| EXERCISE AIM |
From the data that follows, copy every line holding the string "Given".

| SOURCE DATA |
******

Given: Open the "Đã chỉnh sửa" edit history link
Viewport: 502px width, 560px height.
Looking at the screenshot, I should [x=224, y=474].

******

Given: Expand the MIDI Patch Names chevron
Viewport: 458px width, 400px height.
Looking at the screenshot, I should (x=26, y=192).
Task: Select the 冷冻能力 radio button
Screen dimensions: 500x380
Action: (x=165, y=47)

******

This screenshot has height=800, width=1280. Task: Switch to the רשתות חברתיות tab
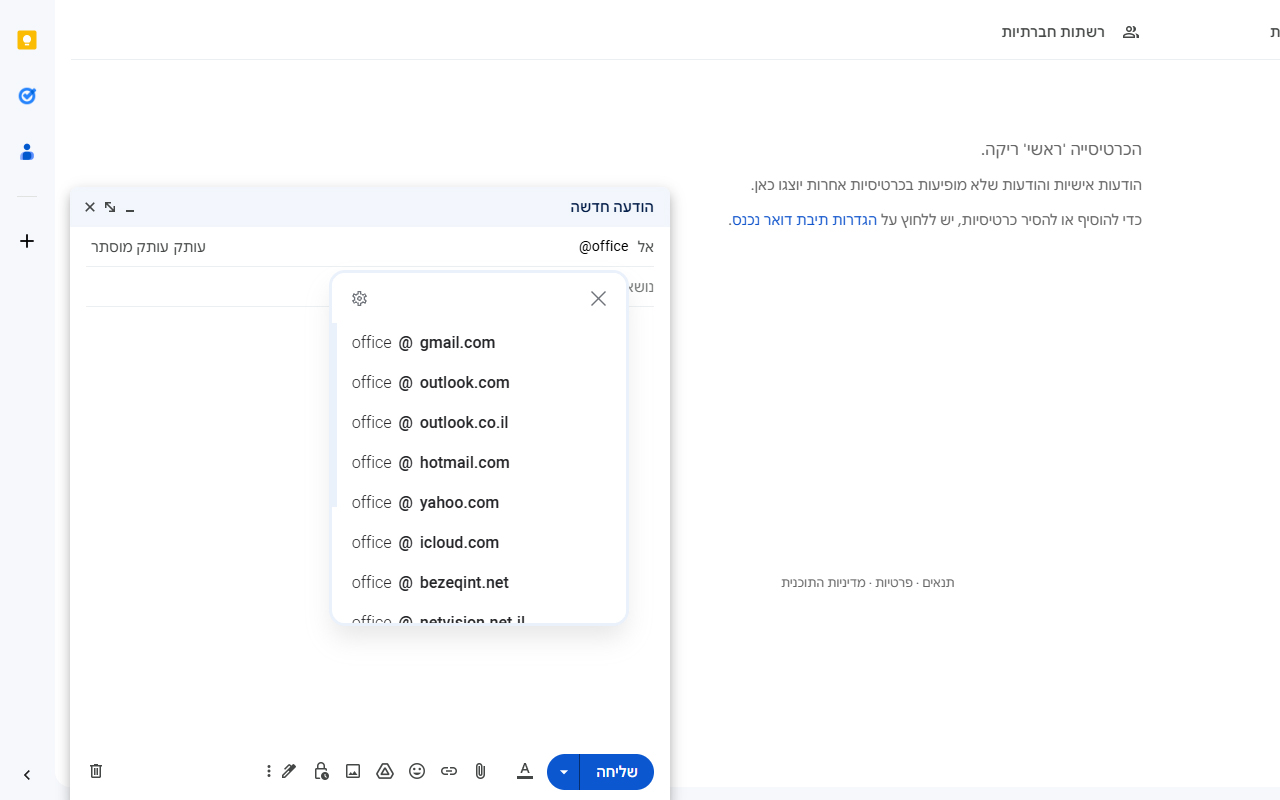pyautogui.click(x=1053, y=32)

******

| ANSWER TO THE PROBLEM |
Given: Open the "Đã chỉnh sửa" edit history link
Given: Expand the MIDI Patch Names chevron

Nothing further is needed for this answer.